Photos will be kept, of course, in storage. We have a digital frame (still in the box after several years) that can hold lots of pictures in our new home.
Then there are my personal mementos. Papers from high school and college. Journals. Letters from old friends. Cards that people sent to my parents to congratulate them on my birth. Pictures I drew in kindergarten. All that stuff.
Over the years I whittled it down to three boxes. Today, I whittled it down to one. All I really needed to get rid of were my college notebooks. Why was I holding onto those anyway?
And that is the question I have been asking all day: Why am I saving this?
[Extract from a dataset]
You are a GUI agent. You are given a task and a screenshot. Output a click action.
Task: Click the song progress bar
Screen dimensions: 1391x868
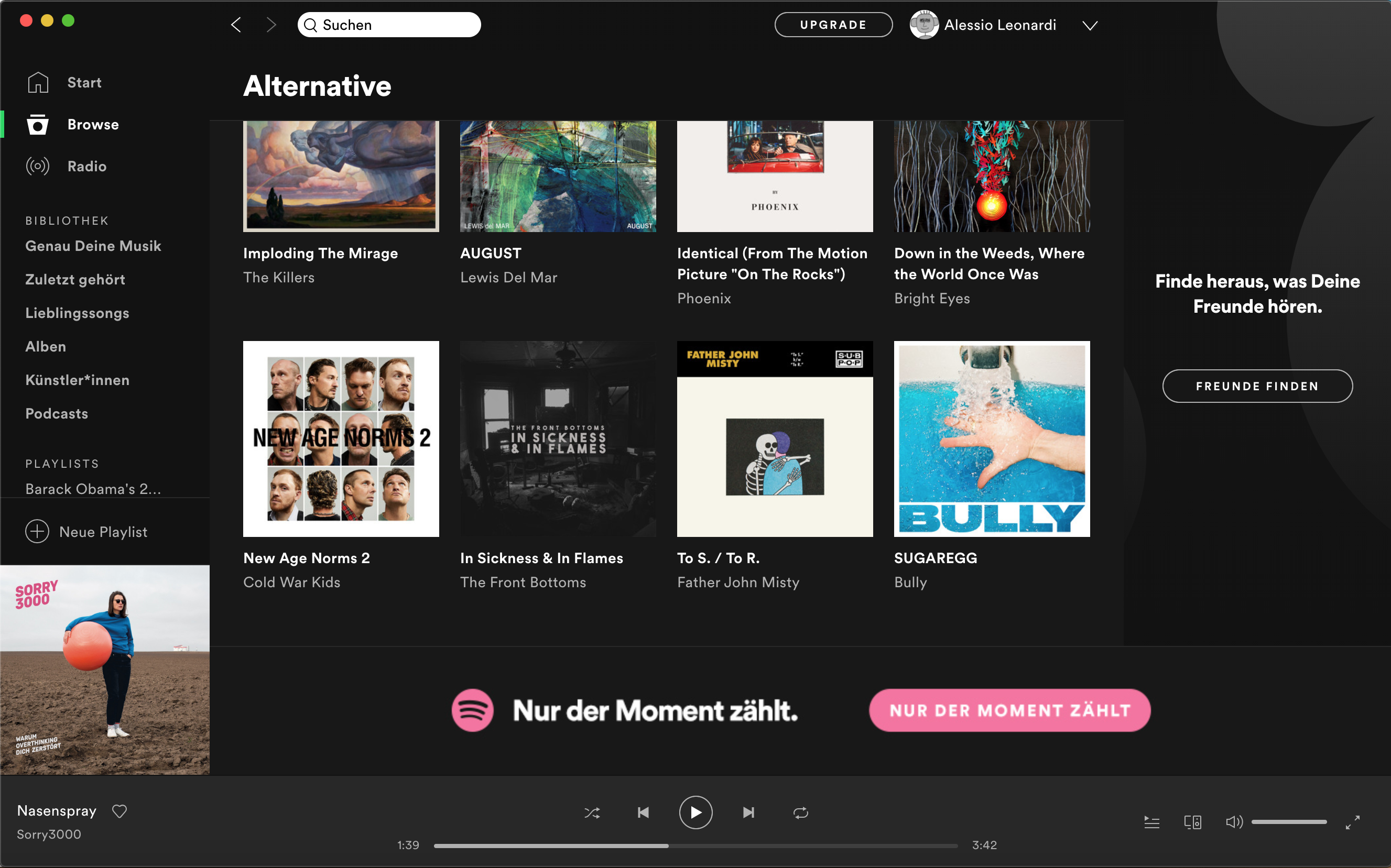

Why am I saving my college application essay? Why am I saving my drawings from kindergarten? The only time I look at them is when I'm going through boxes trying to get rid of them. Maybe my kids will enjoy looking at them someday, but maybe not.
Then there are my journals. I haven't read them since I wrote them, and yet... they're still here. Why? Will I ever actually look back at them? I can only hope my kids never do. Yet I couldn't bear to throw them away. They're a piece of my past and a piece of me. It's nice to have a reminder that I did have a life before adulthood, motherhood, and all that responsibility.
In that sense, I'm glad that we have the luxury to pick and choose what we'll keep and what we'll get rid of. Yes, it would be a relief not to have to do the work. Yes, in the long run, I doubt I'd care about losing my high school diploma or birth announcement. But as long as we have room in our tiny storage unit, there are some things I can't let go of just yet.